RECORDS TO PROCESS:
--------
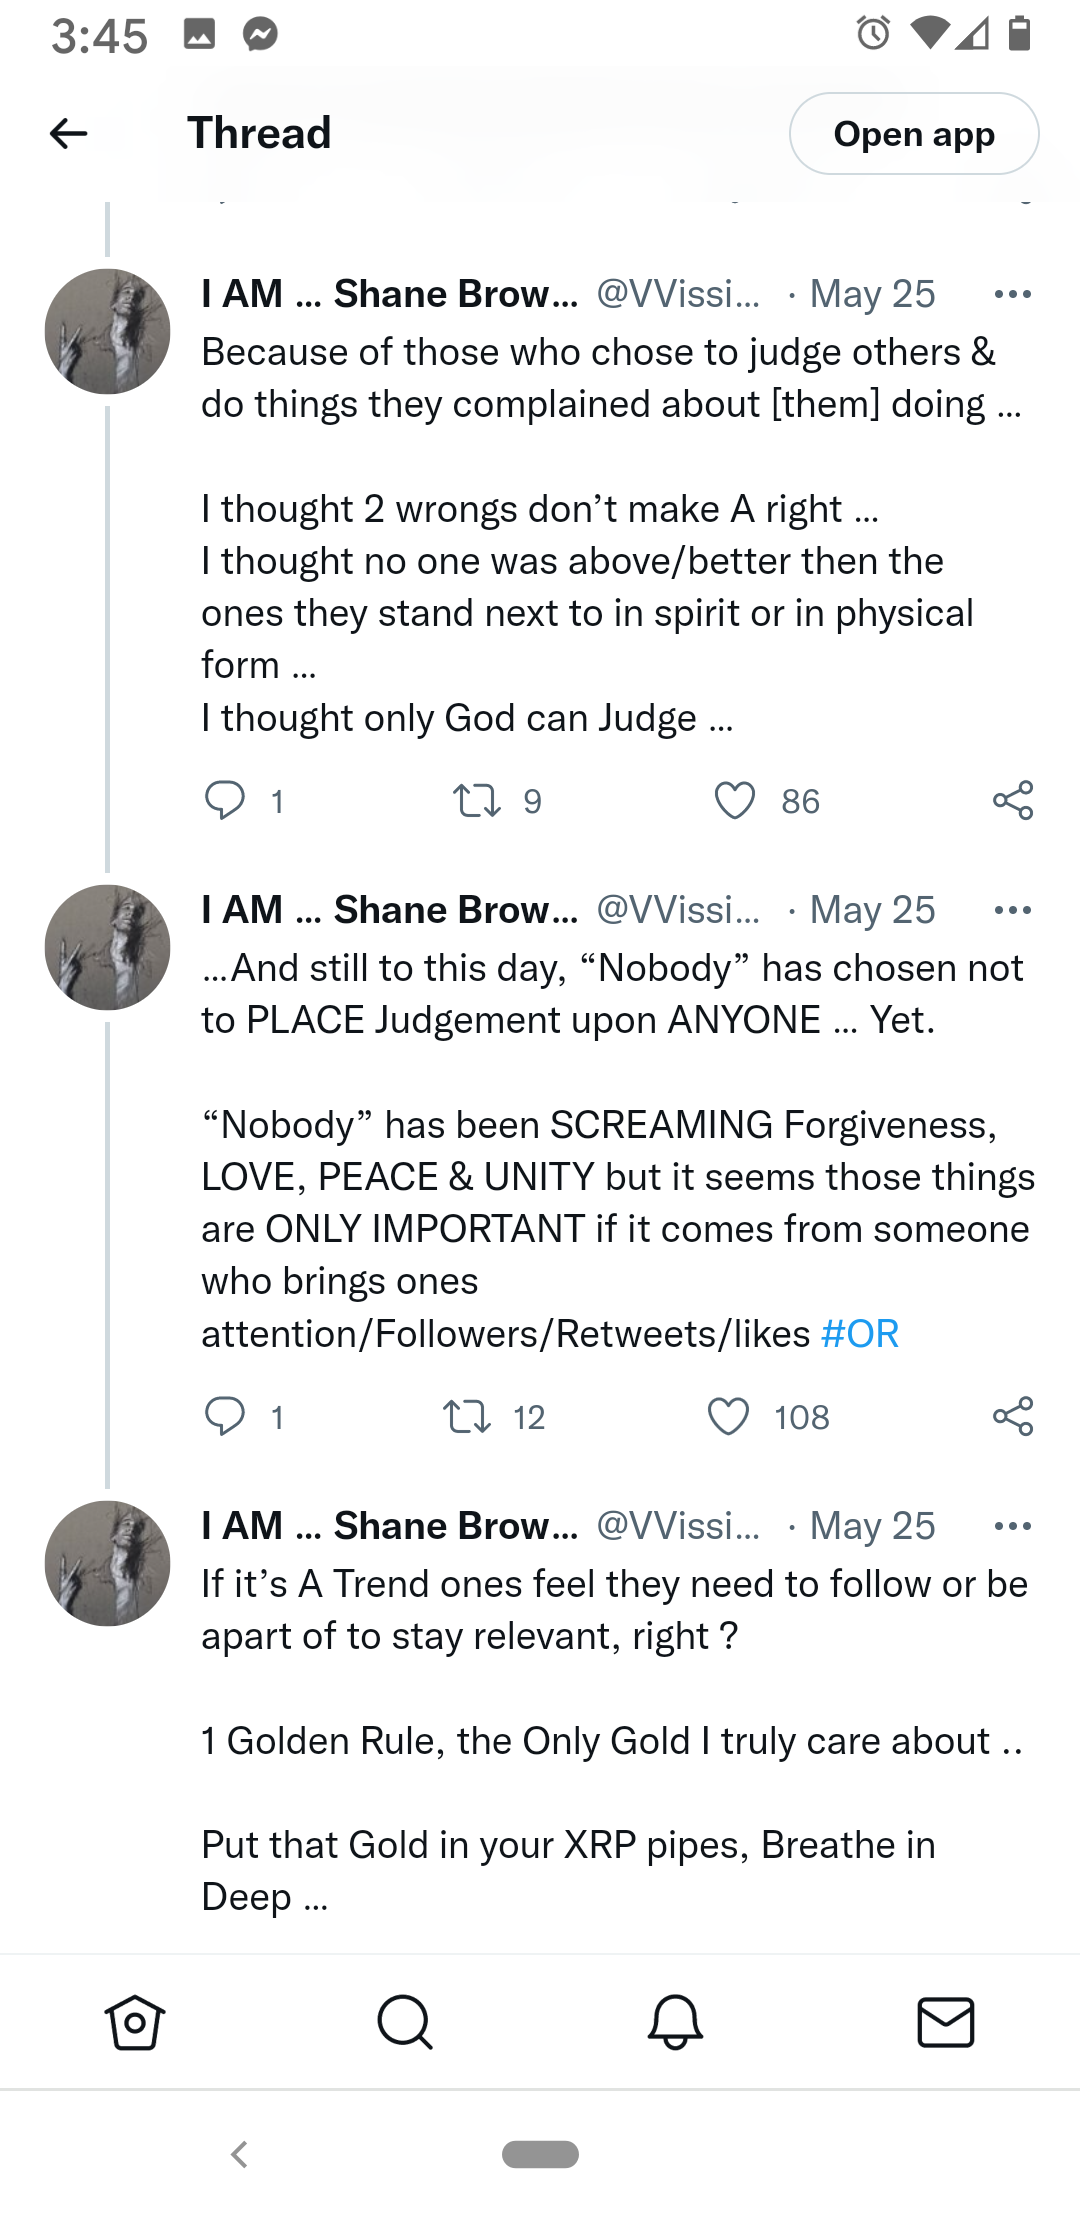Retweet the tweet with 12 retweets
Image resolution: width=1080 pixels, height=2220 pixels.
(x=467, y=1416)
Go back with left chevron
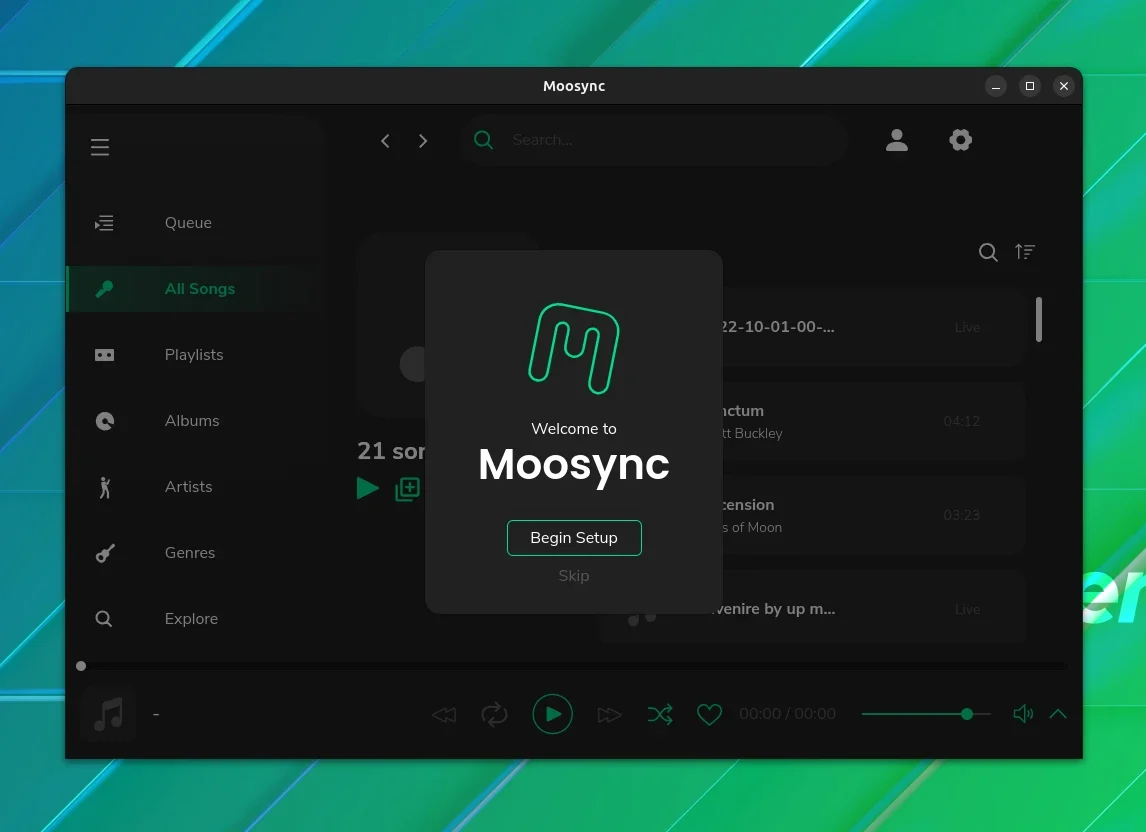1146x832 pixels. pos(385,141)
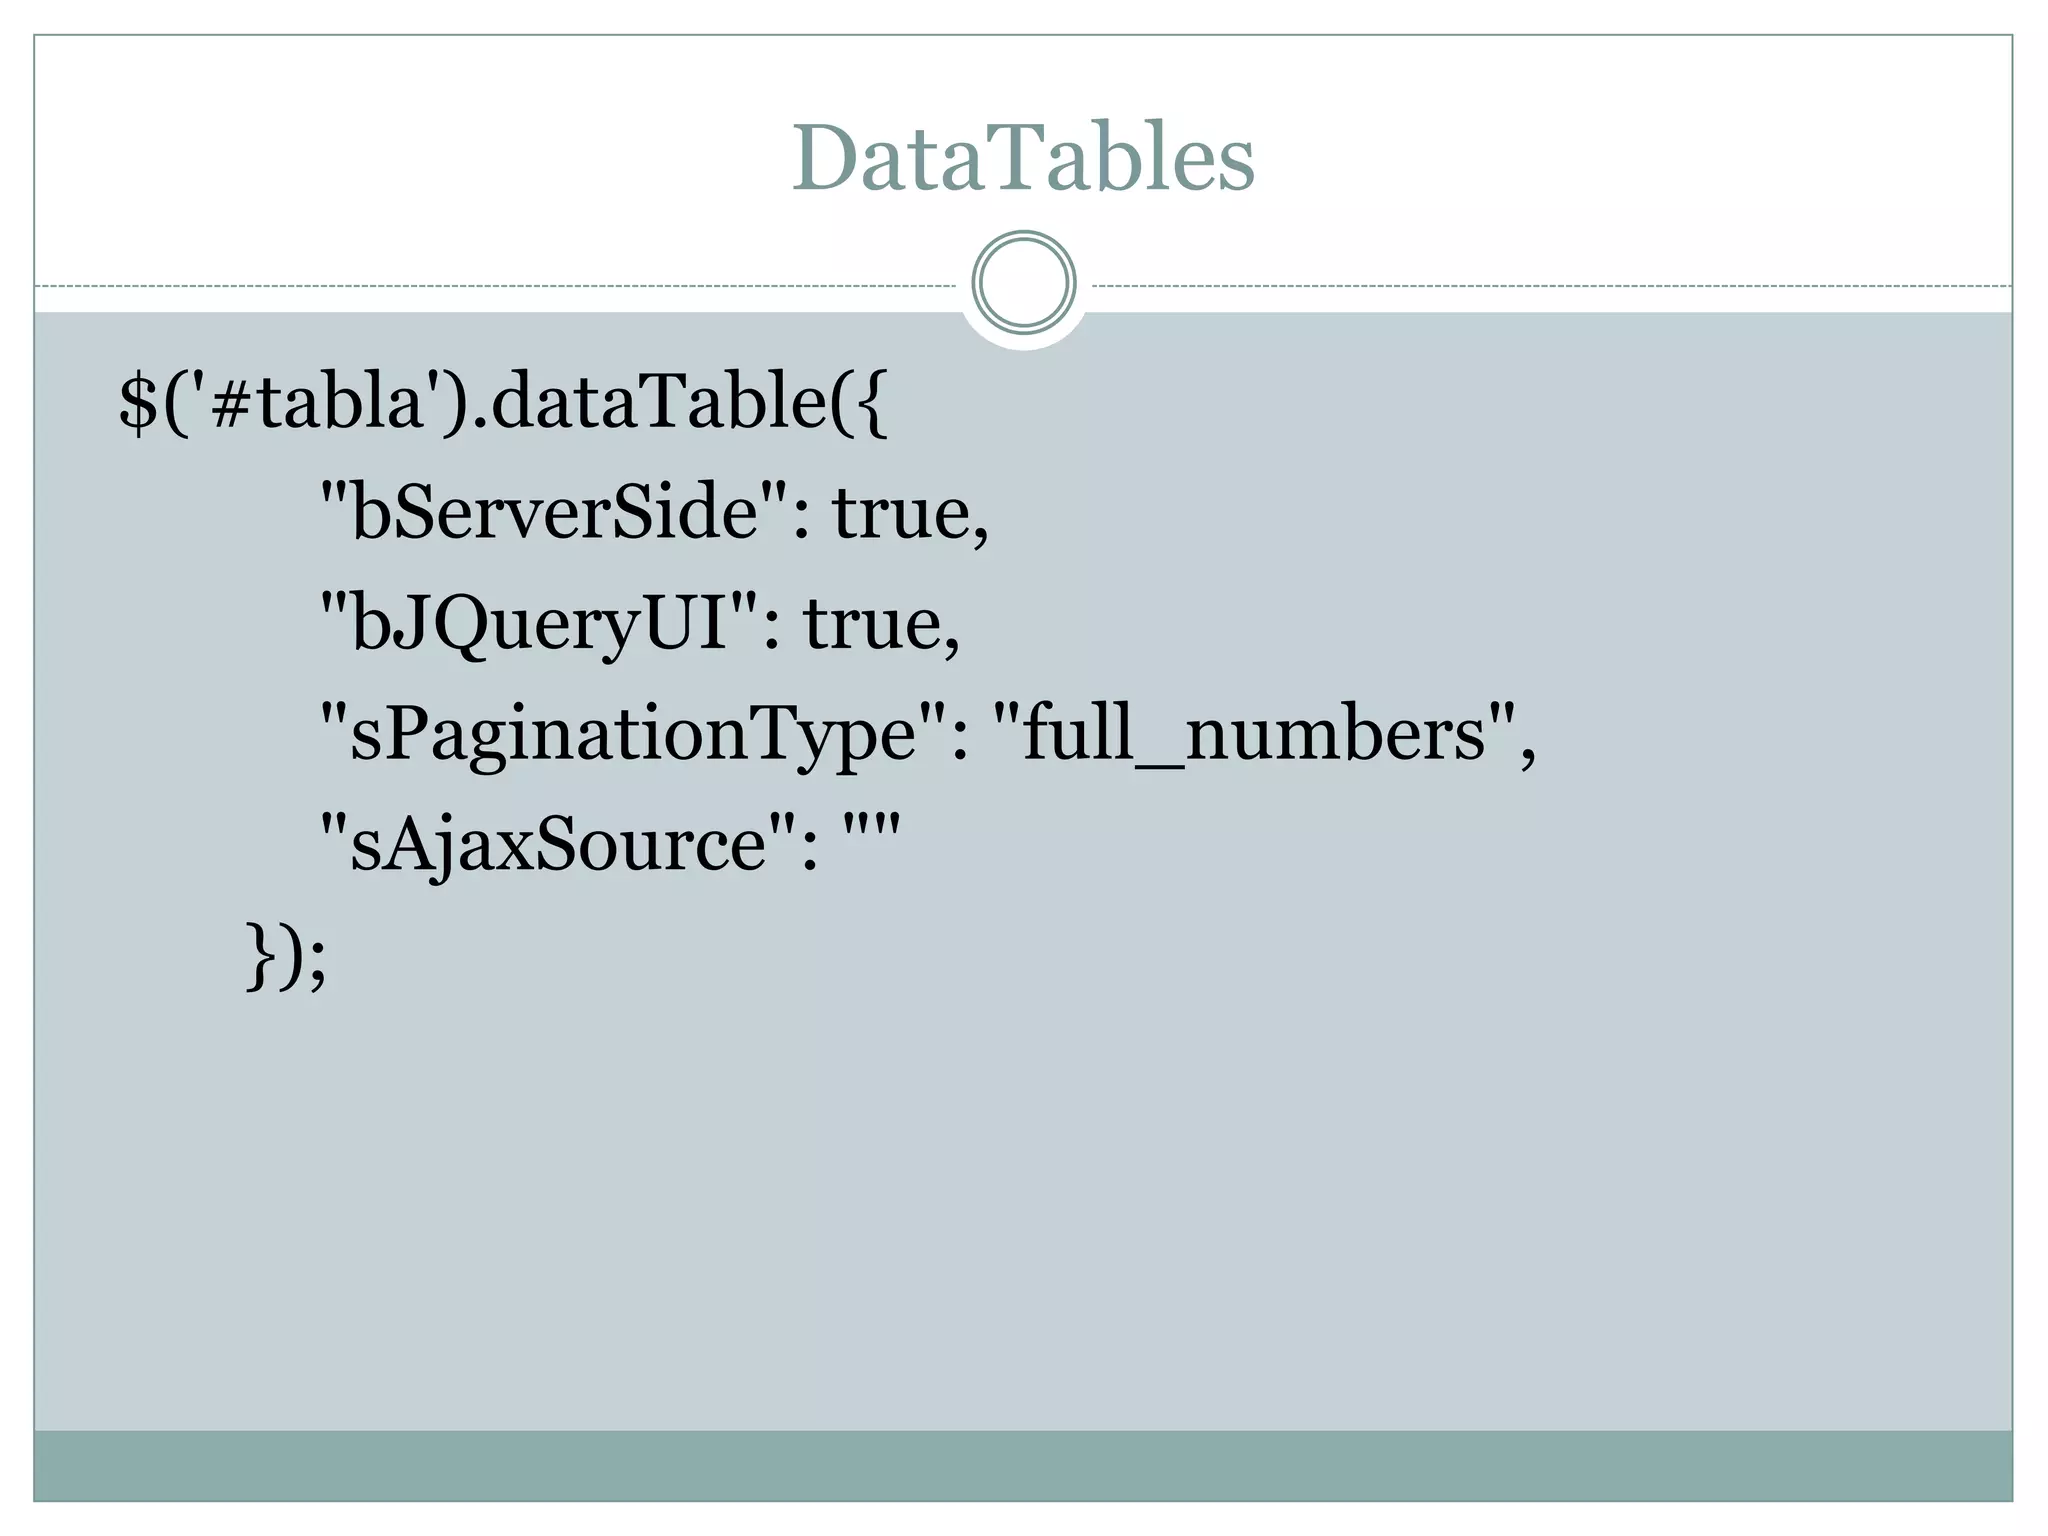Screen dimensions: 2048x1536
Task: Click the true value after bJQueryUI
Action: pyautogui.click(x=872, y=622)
--------
BRIEF: Give again the lines from the line that contains "Go back with left chevron" through the last line of the material above, exactly and with both ends included. Omit the pictures.

PROBLEM SOLUTION:
Go back with left chevron
1146x832 pixels. pos(385,141)
Screen dimensions: 2048x1536
Task: Click the true value after bJQueryUI
Action: pyautogui.click(x=872, y=622)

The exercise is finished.